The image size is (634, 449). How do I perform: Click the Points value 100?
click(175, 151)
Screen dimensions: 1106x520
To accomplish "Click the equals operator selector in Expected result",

...

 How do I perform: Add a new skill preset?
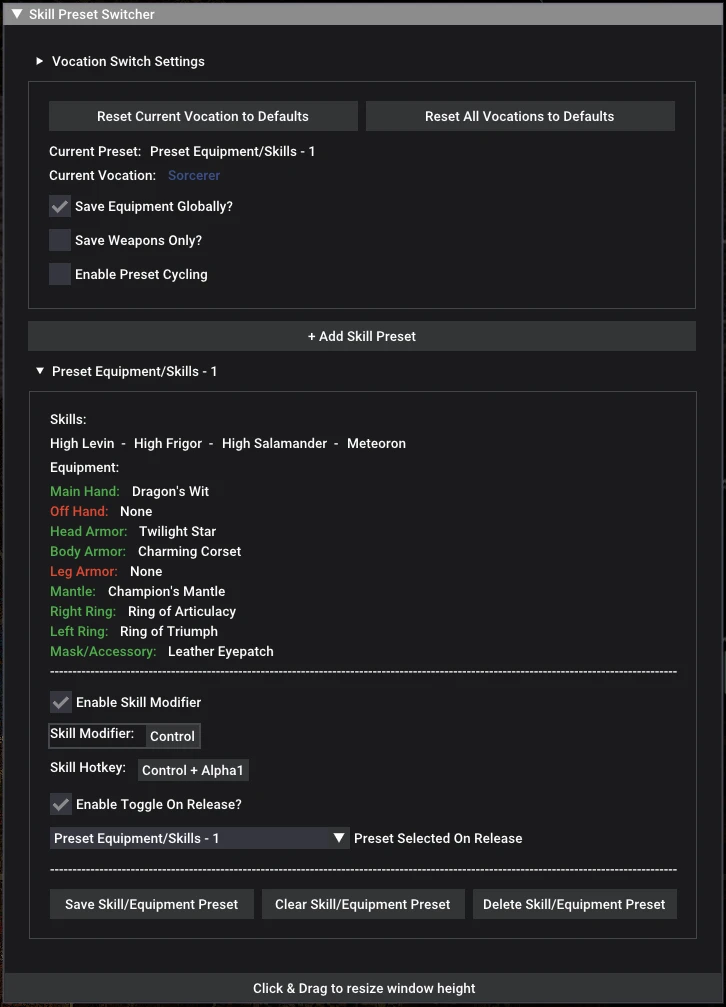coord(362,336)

==

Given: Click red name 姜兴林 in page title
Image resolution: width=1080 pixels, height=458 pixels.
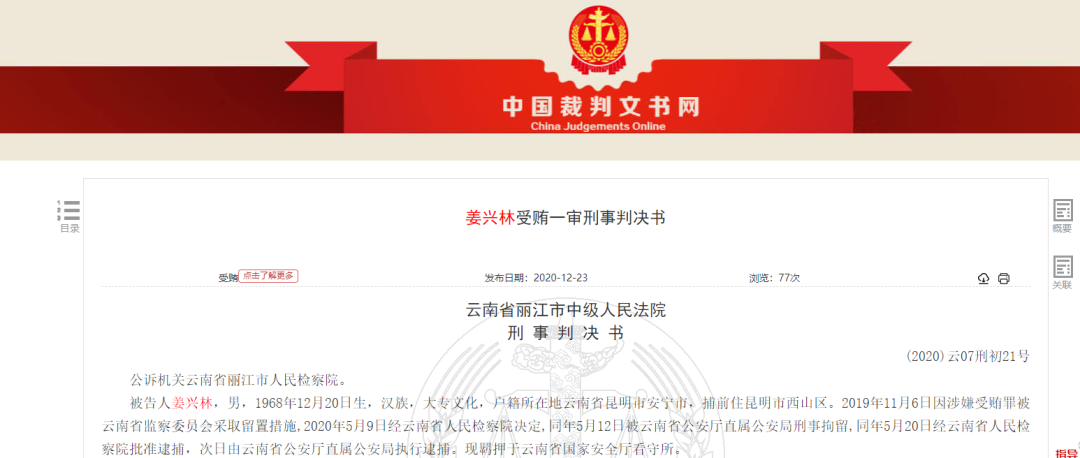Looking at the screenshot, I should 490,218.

DESCRIPTION OF THE TASK: Reproduce, exactly as they stand in the data above, the lines from the one that holds "The image size" to the one that holds "the equals operator", inclusive.

ANSWER AREA:
The image size is (634, 449). How do I perform: Click the Points value 100?
click(175, 151)
Screen dimensions: 1106x520
To accomplish "Click the equals operator selector in Expected result",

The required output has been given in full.